De camino a nuestro albergue, Baptiste, nombre falso del conductor, rememora la zozobra de Bukavu en 1996 cuando la ocuparon las fuerzas ruandesas y acabaron a tiros con su obispo Cristophe Munzihirwa, o hace cinco años, tras ser invadida por Laurent Nkunda, el hombre en el que siempre confluyen todas las conversaciones sobre política.

El general concedió tres días de asueto a sus hombres para que la saquearan sin reparo alguno. Tras invadirla por sus extremos, procedieron, casa por casa, al pillaje, la violación sistemática y el rapto de jóvenes para conducirlos a campos de entrenamiento en Ruanda. Él buscó refugio en los cuarteles de los cascos azules. «Fue espantoso», explica sucintamente.

«Una urbe tranquila»

El pulso se acelera cuando dos sujetos se acercan a nuestro vehículo. Saben que somos periodistas y reclaman un permiso para grabar. También mencionan la necesidad de personarnos en ciertas dependencias oficiales si permanecemos en la ciudad.
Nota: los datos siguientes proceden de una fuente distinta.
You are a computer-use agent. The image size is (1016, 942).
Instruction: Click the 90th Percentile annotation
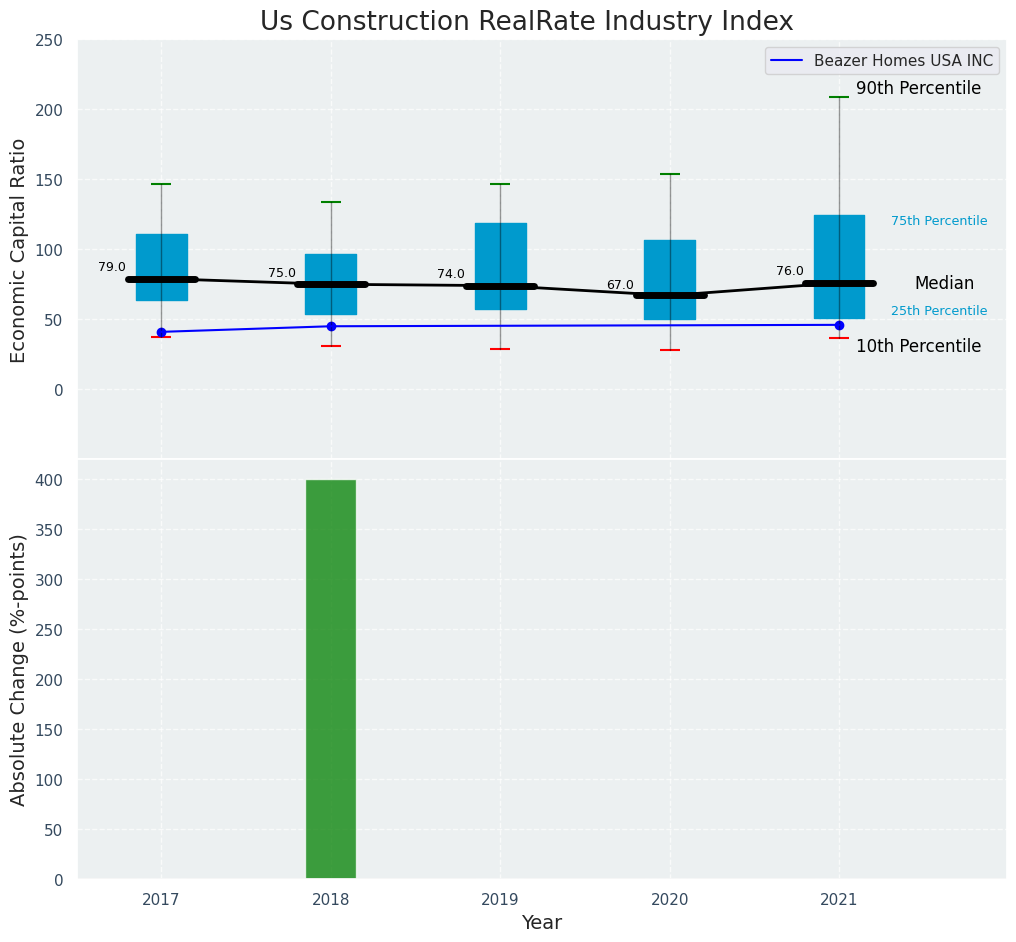coord(918,89)
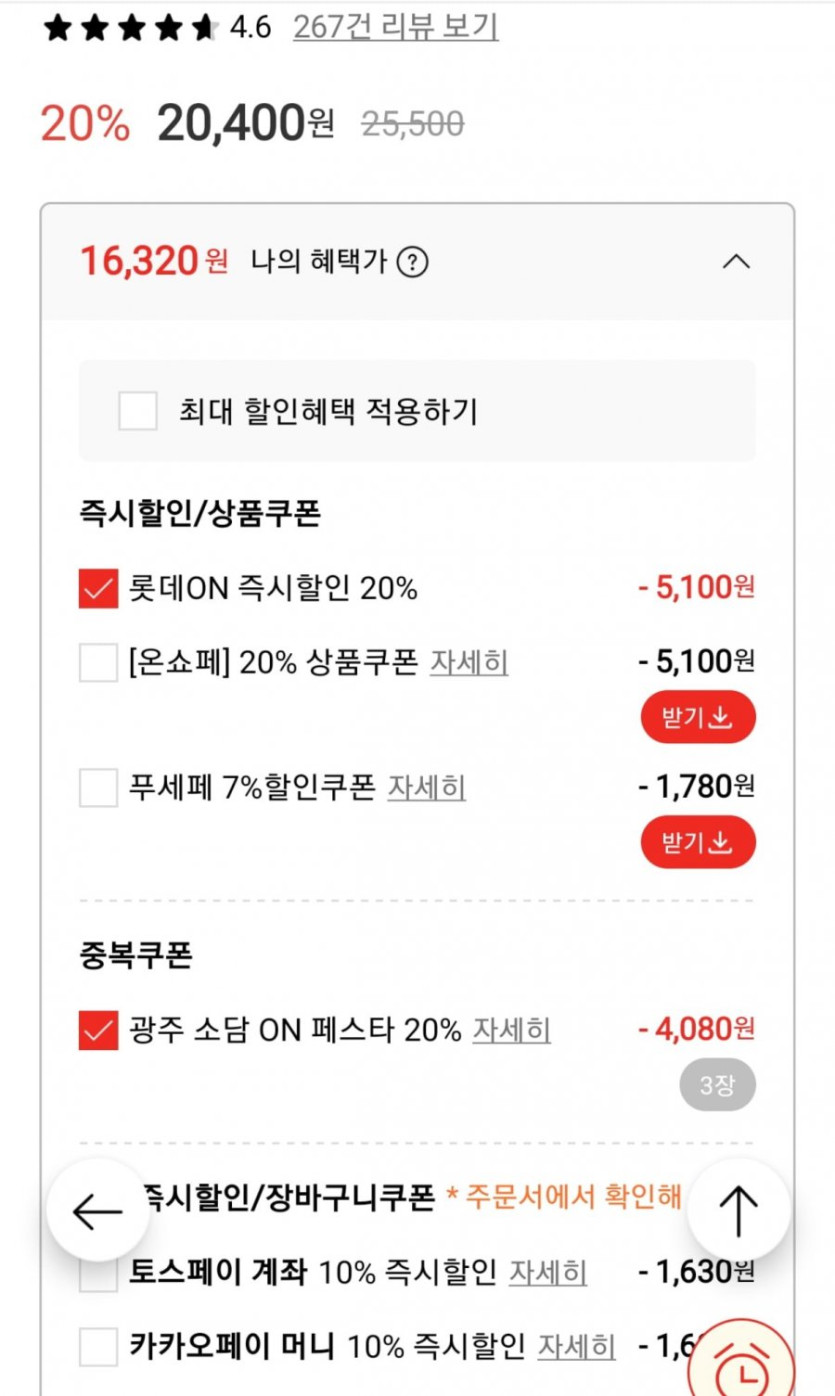Tap the scroll-to-top arrow button

click(x=738, y=1212)
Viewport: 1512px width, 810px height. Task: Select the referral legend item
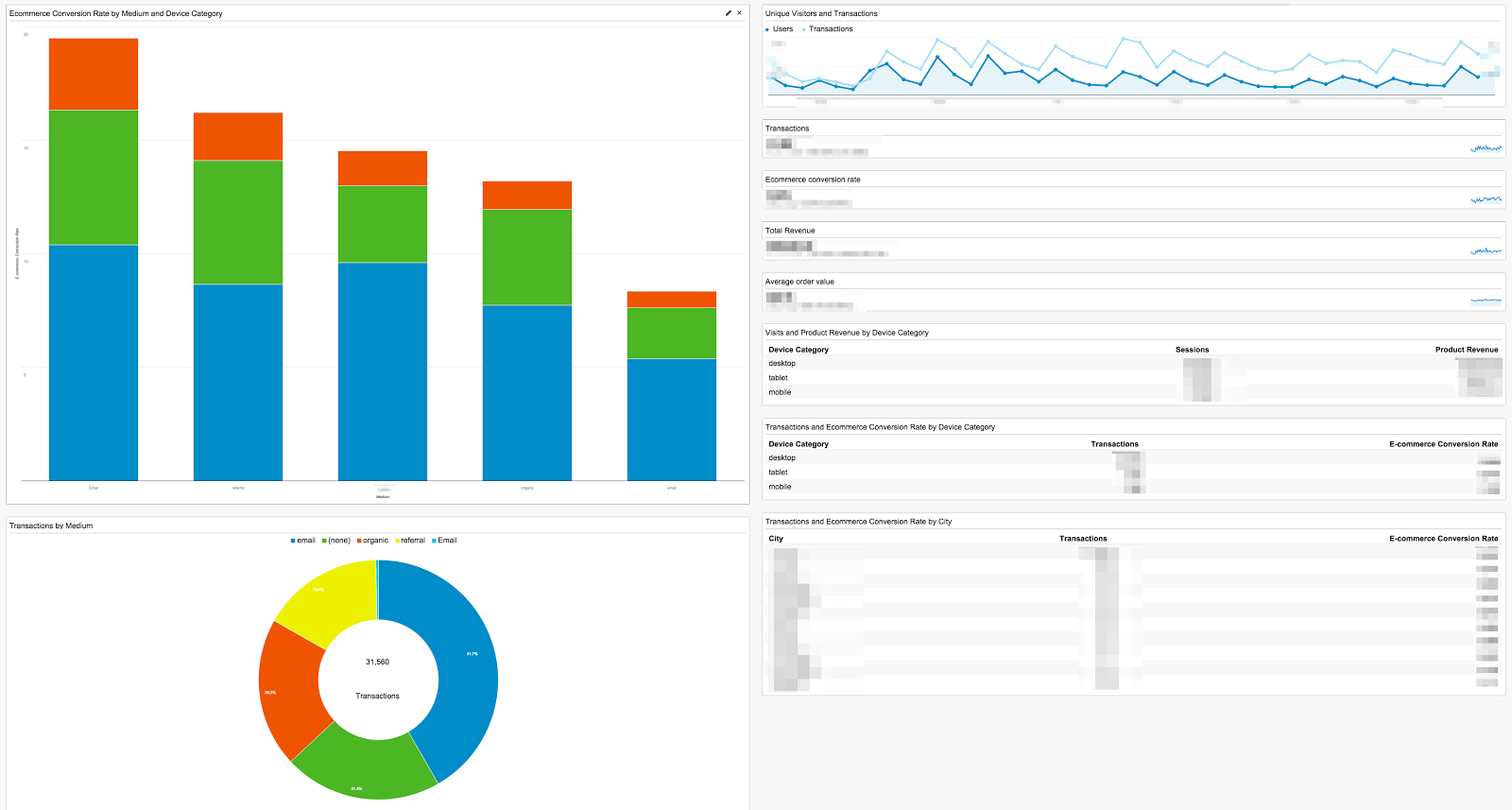pyautogui.click(x=410, y=541)
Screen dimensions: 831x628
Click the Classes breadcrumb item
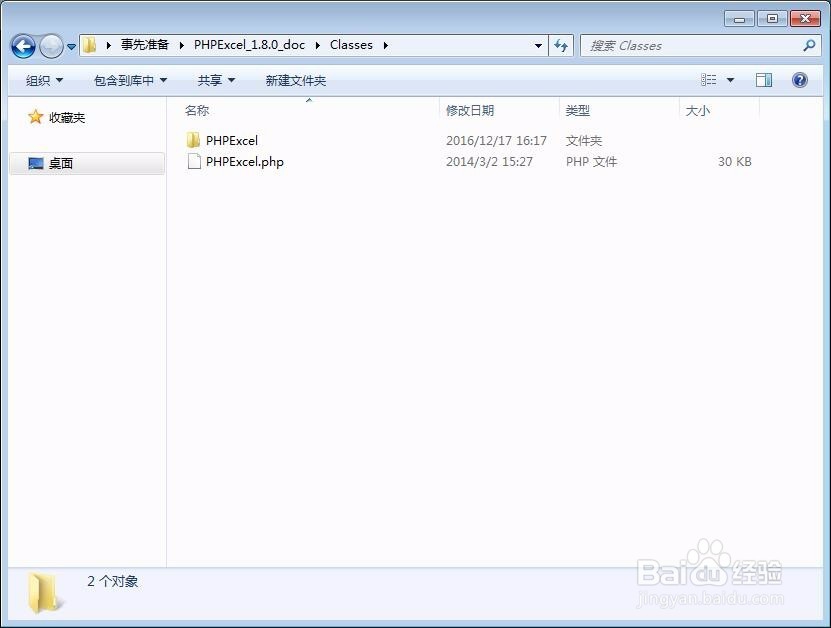tap(351, 44)
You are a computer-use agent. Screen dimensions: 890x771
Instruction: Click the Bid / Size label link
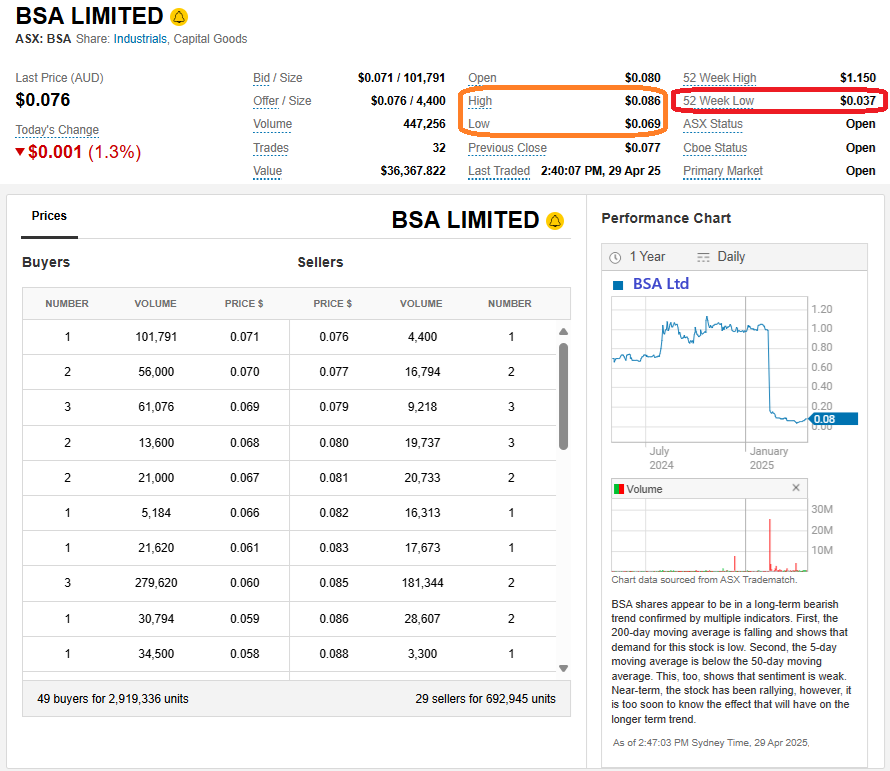coord(277,78)
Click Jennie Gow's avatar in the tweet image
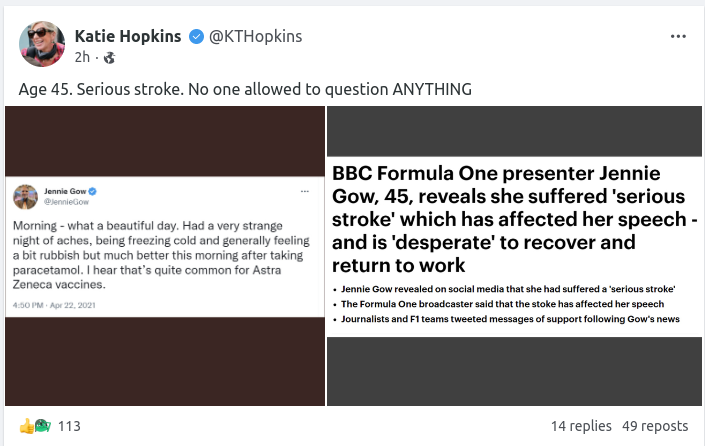This screenshot has height=446, width=705. (x=25, y=193)
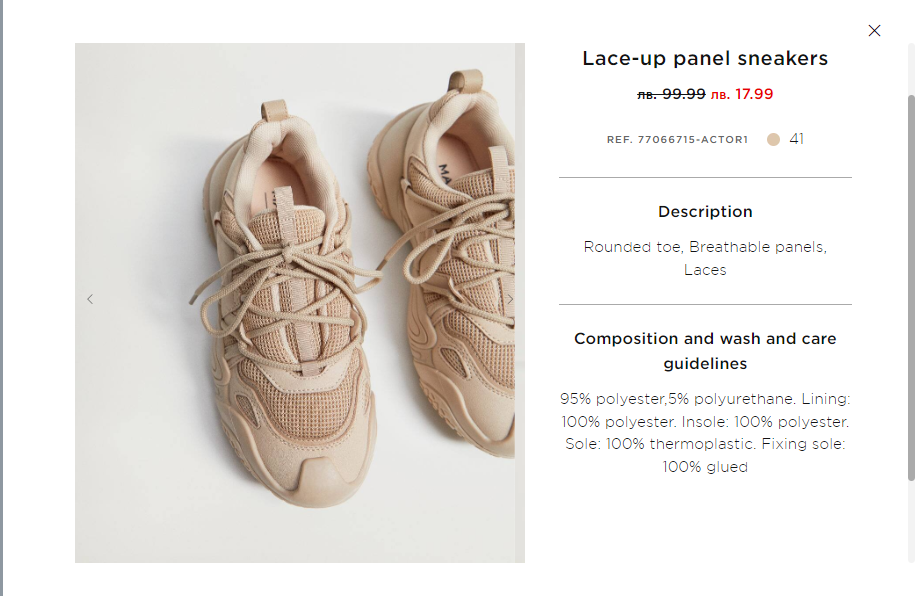Click the crossed-out 99.99 original price

pyautogui.click(x=671, y=95)
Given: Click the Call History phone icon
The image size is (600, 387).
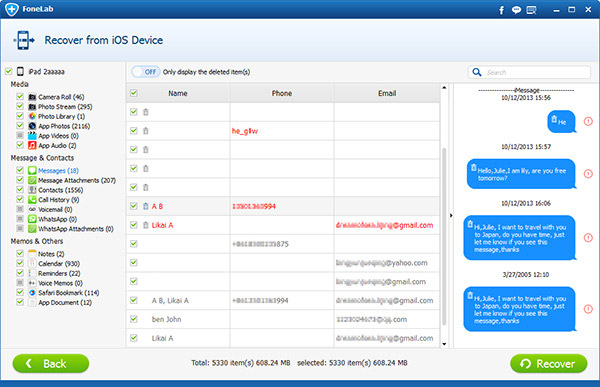Looking at the screenshot, I should [x=32, y=199].
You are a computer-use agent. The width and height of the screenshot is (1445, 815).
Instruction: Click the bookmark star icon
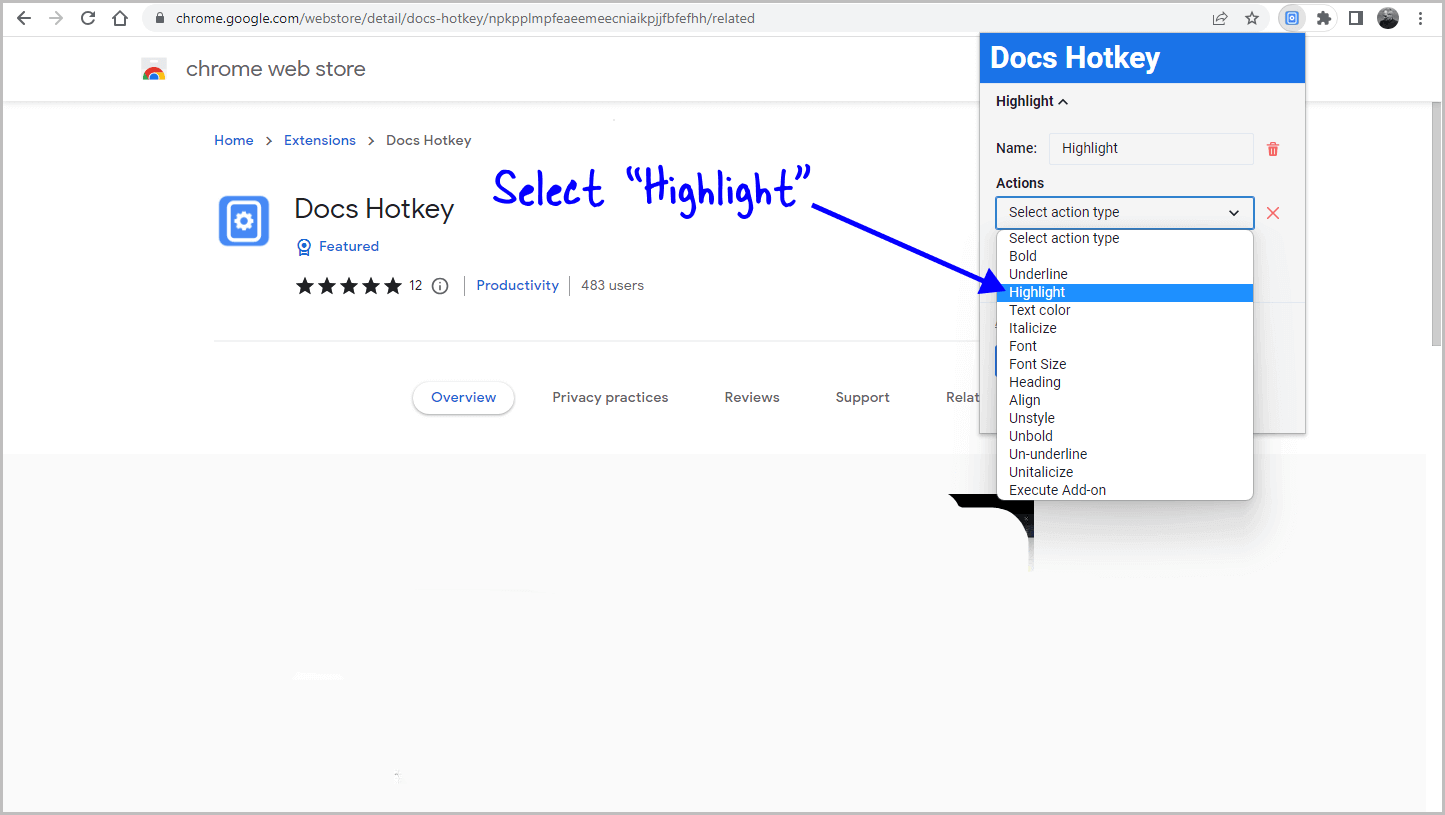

Baptiste no pierde en ningún momento su sangre fría ante las demandas perentorias de los supuestos policías. «Ésta es una ciudad tranquila», advierte tras solventar el problema. ¿No hay niños de la calle? «Ah, sí, se reúnen en torno a la catedral y se dedican al tirón». ¿Y bandas criminales? «También, controlan los barrios de la periferia y, a veces, realizan asaltos a domicilio».

Un escenario tan inquietante debería desalentar al más arrojado, pero individuos valientes como Pacific o François se han empeñado en llevar adelante programas de gobernanza o mediación no violenta de conflictos que se antojan enormes retos. Ellos mismos reconocen que su tesón, en el mejor de los casos, podrá ser rentabilizado por generaciones futuras siempre que surjan líderes nuevos, respetuosos con los derechos humanos, que gestionen de otra manera la esfera política. «Es fácil hacer la guerra», advierten desde la experiencia propia. «Es muy difícil hacer la reconciliación».